Nmap classifies a port as closed when the port is accessible but there is no application listening on it.  On our victim machine, let’s stop the the telnet service as shown below.

Now when we perform the above scan again, the port is shown as closed because although the port is accessible we don’t have any application listening on it.(i.e telnet is stopped)

3. filtered

Nmap classifies a port as filtered when it can’t determine whether the port is open or closed because packet filtering prevents its probes from reaching the port. On our victim machine, let’s  select ‘Don’t Allow Exceptions’ option in the firewall settings.

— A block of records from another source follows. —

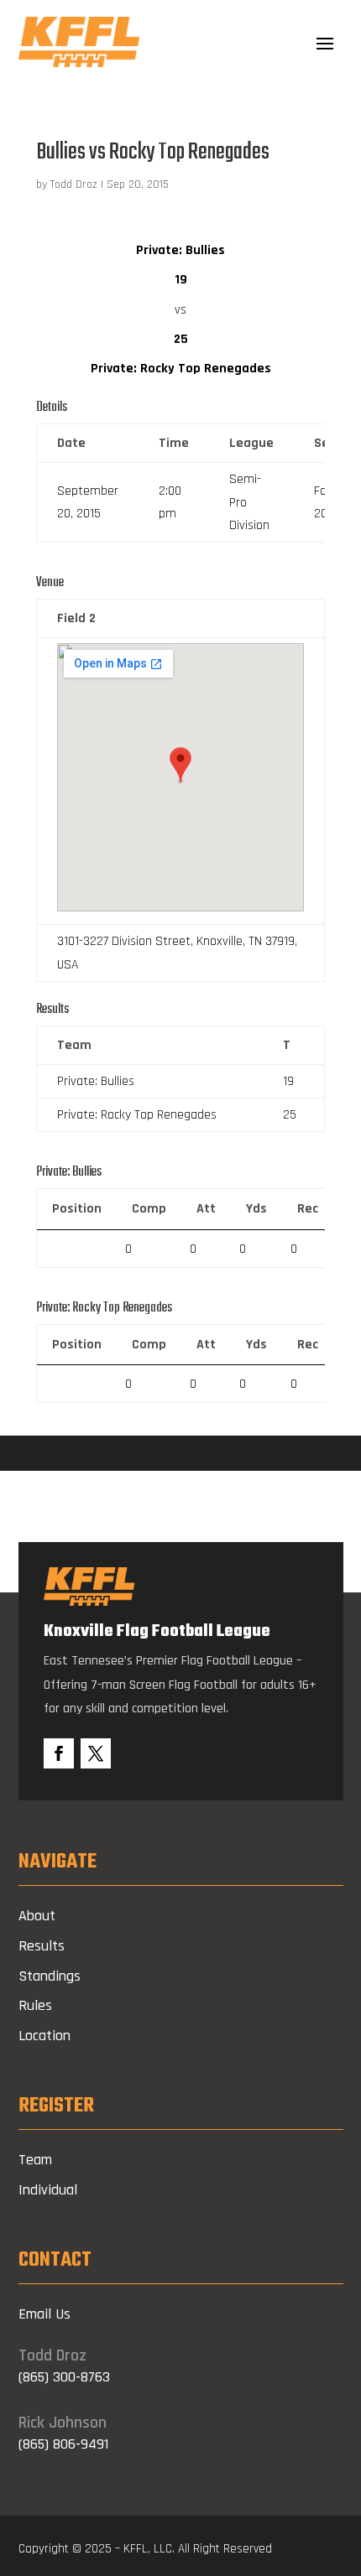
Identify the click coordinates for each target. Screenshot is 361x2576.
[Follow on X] (96, 1753)
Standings (49, 1976)
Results (41, 1945)
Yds (256, 1209)
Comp (149, 1209)
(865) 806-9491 (63, 2444)
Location (44, 2035)
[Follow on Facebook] (59, 1753)
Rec (307, 1209)
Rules (35, 2005)
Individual (47, 2189)
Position (77, 1209)
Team (35, 2159)
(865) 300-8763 (64, 2376)
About (36, 1915)
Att (206, 1209)
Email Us (44, 2314)
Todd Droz (73, 184)
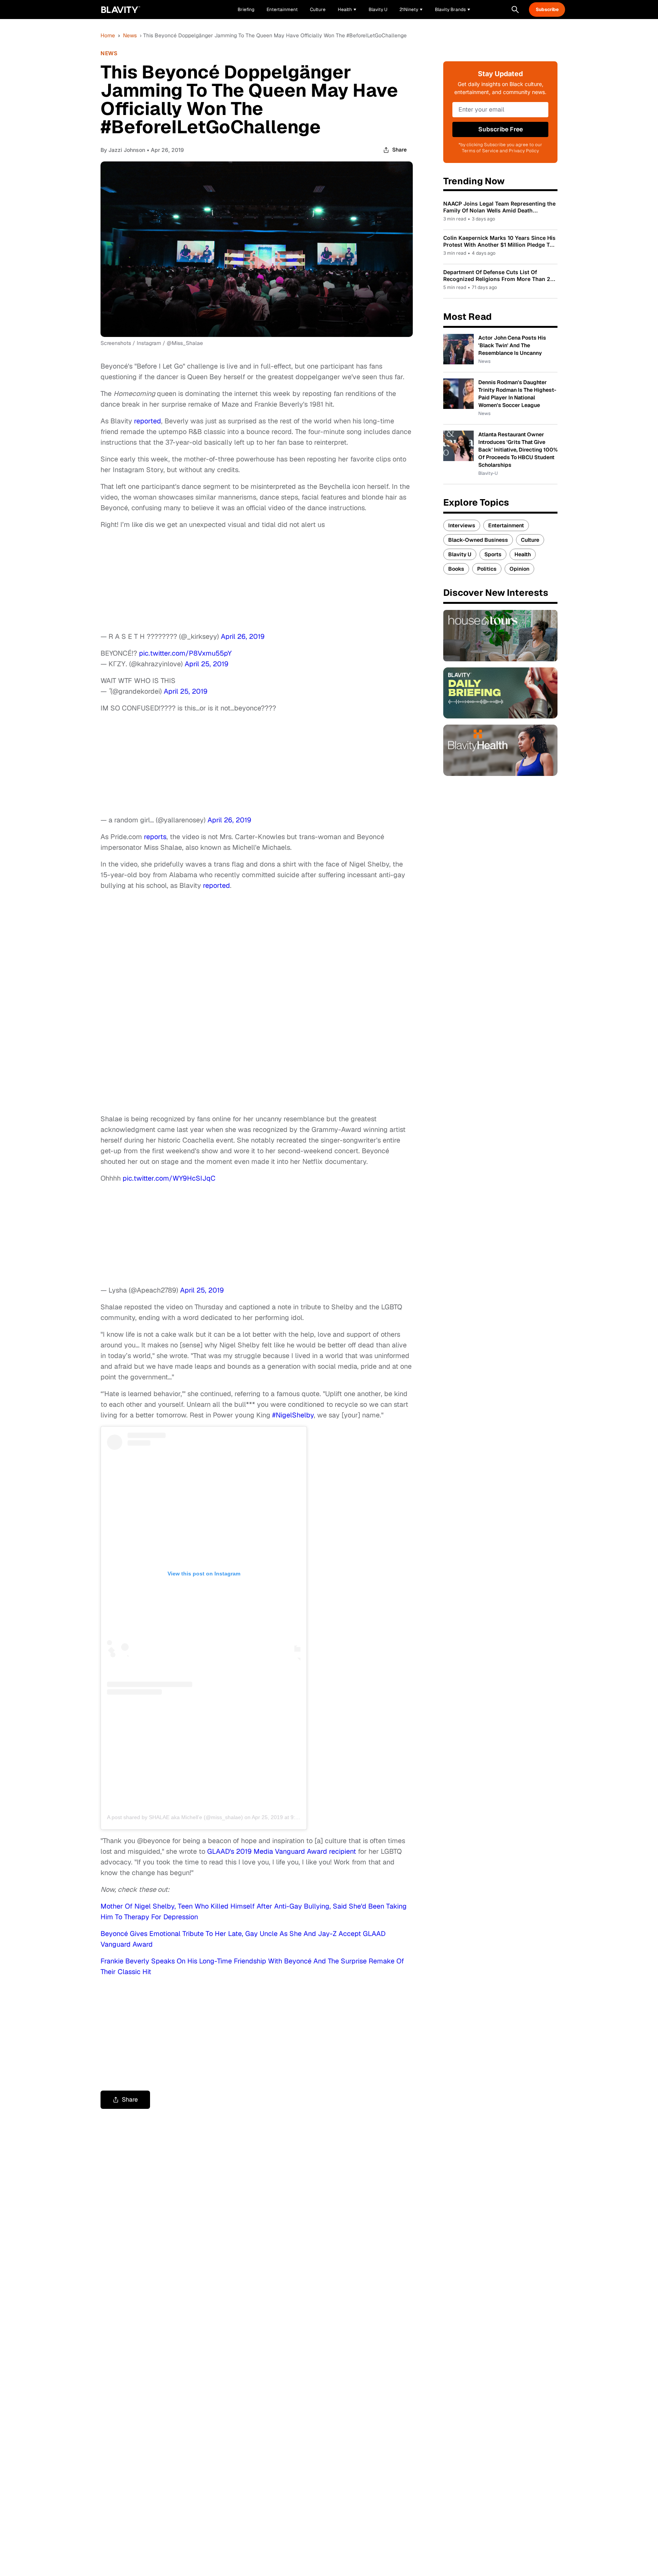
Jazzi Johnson (127, 150)
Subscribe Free (500, 129)
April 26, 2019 (243, 636)
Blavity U (459, 554)
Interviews (461, 525)
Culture (530, 539)
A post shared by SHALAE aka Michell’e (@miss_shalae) (175, 1817)
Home (108, 35)
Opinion (519, 568)
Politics (487, 568)
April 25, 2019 (206, 663)
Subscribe (547, 9)
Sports (492, 554)
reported (147, 421)
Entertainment (506, 525)
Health (522, 554)
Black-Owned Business (478, 539)
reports (155, 836)
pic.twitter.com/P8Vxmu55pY (185, 653)
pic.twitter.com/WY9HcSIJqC (169, 1178)
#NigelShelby (293, 1415)
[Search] (515, 9)
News (130, 35)
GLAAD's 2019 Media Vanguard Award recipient (281, 1851)
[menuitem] (347, 9)
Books (456, 568)
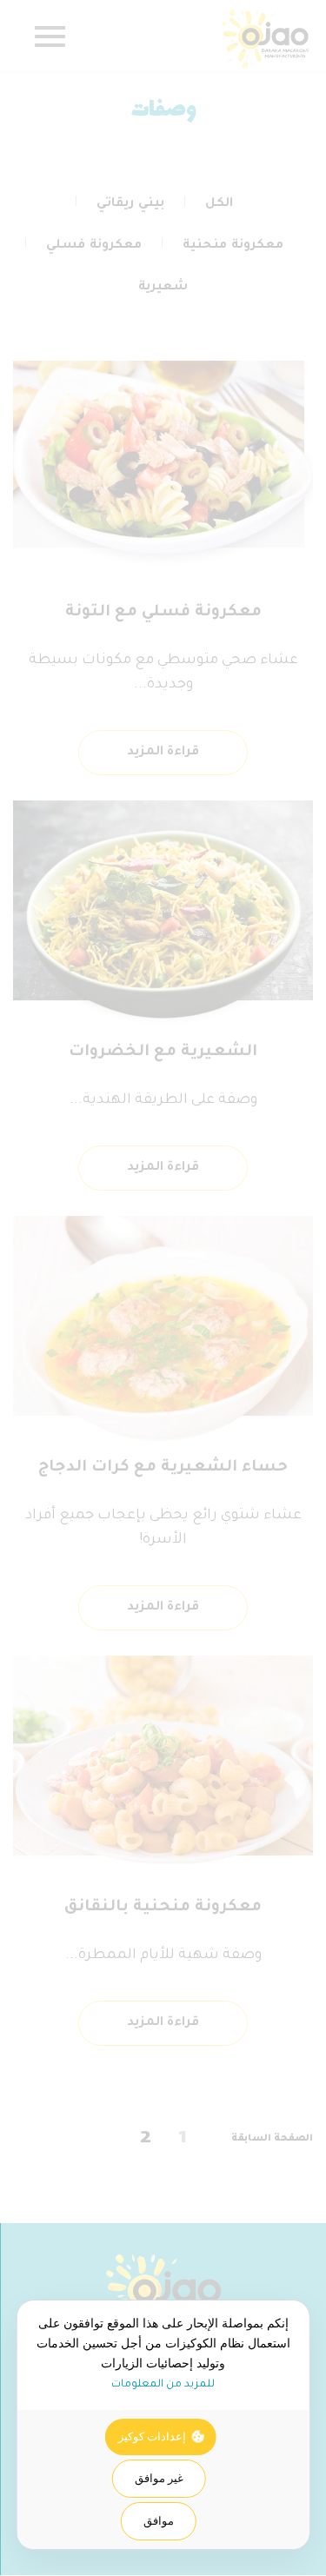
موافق (158, 2521)
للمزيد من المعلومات (163, 2385)
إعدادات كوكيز (152, 2436)
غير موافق (159, 2478)
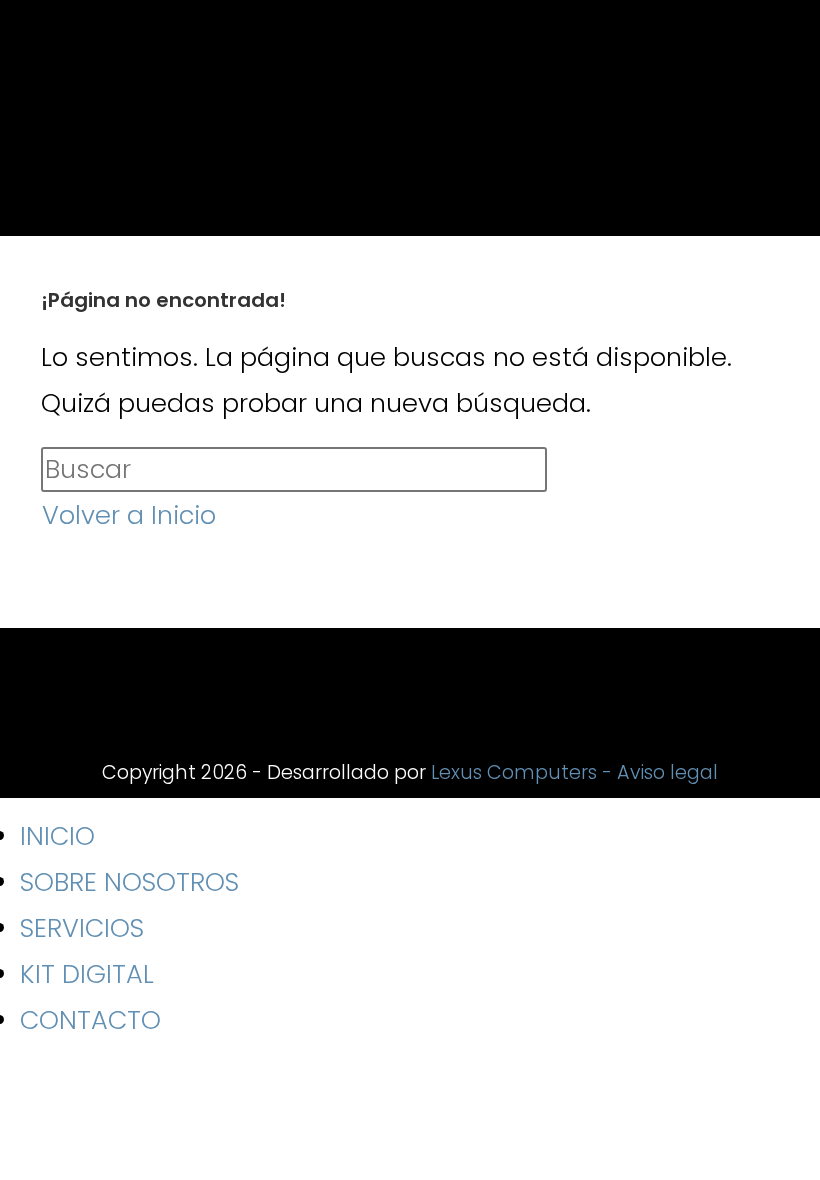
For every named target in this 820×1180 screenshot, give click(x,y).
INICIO (57, 836)
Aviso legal (667, 772)
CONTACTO (90, 1020)
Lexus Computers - (524, 772)
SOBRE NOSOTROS (129, 882)
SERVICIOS (82, 928)
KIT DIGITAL (87, 974)
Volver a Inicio (129, 515)
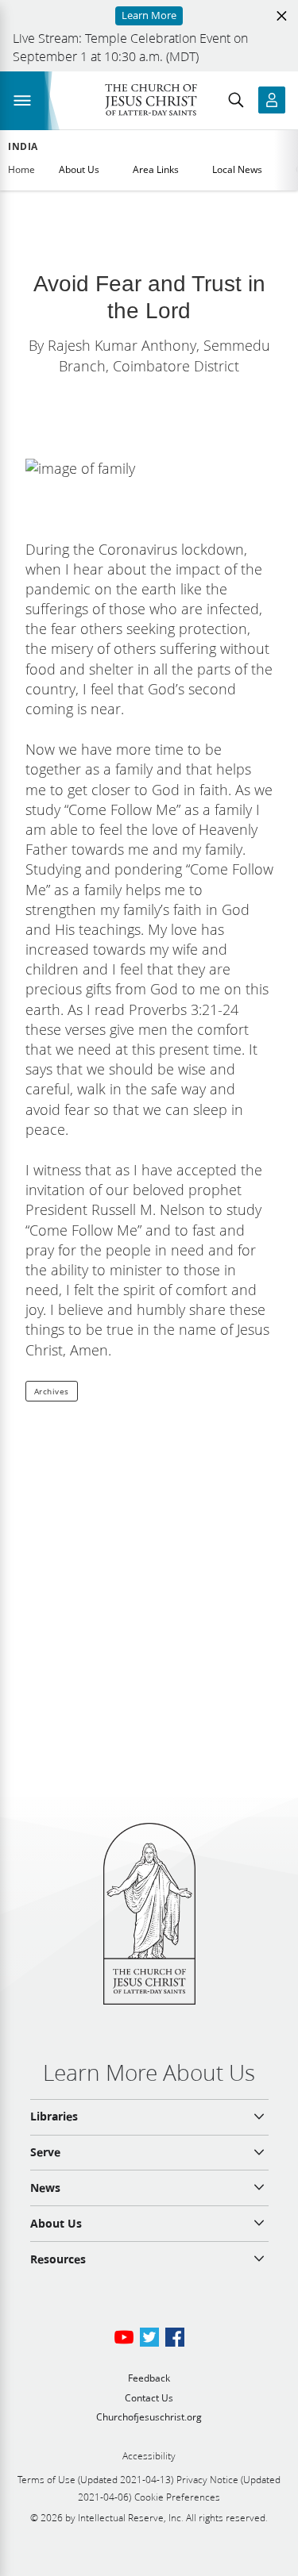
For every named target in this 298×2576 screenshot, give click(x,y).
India (23, 146)
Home (21, 169)
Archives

When we perform the above scan once again, the port is classified as filtered because firewall filtering blocks the probes of Nmap. When Nmap classifies a port as filtered, it is most likely that a firewall is blocking our probes.

4. Unfiltered.

Nmap classifies a port as unfiltered when a port is accessible but it can’t determine whether it is open or closed. A port is classified as unfiltered only with the ACK scan.

Let’s start the telnet service again on our victim machine and allow an exception for telnet in the firewall.

Then let us perform the ACK scan.

nmap  -sA –p 23 10.10.10.3

The scan couldn’t determine whether the port is open or closed.

5. open | filtered

A port is classified as open | filtered when Nmap is unable to determine whether a port is open or filtered. This happens for scan types in which open ports give no response. The UDP,IP protocol, FIN, NULL and XMAS scans classify ports this way. Let’s go to our machine and once again block telnet using firewall.

And then perform FIN scan and NULL scan respectively.

The port is classified as open | filtered in both cases because Nmap can’t determine whether the port is open or filtered.

6. closed | filtered

Nmap can’t find out whether a port is closed or filtered. A port is classified this way only for IP IDLE scan. Now what is IDLE scan? Idle scan is a scan in which we use a zombie host to scan the victim. In our example, we use another host with IP 10.10.10.3 as a zombie to perform IDL scan on our victim.

In our victim, firewall is still blocking telnet. Let’s perform a IP IDLE scan.

nmap –sI  10.10.10.1 –p 23 10.10.10.3

The scan shows result as closed | filtered because it couldn’t determine whether a port is closed or filtered.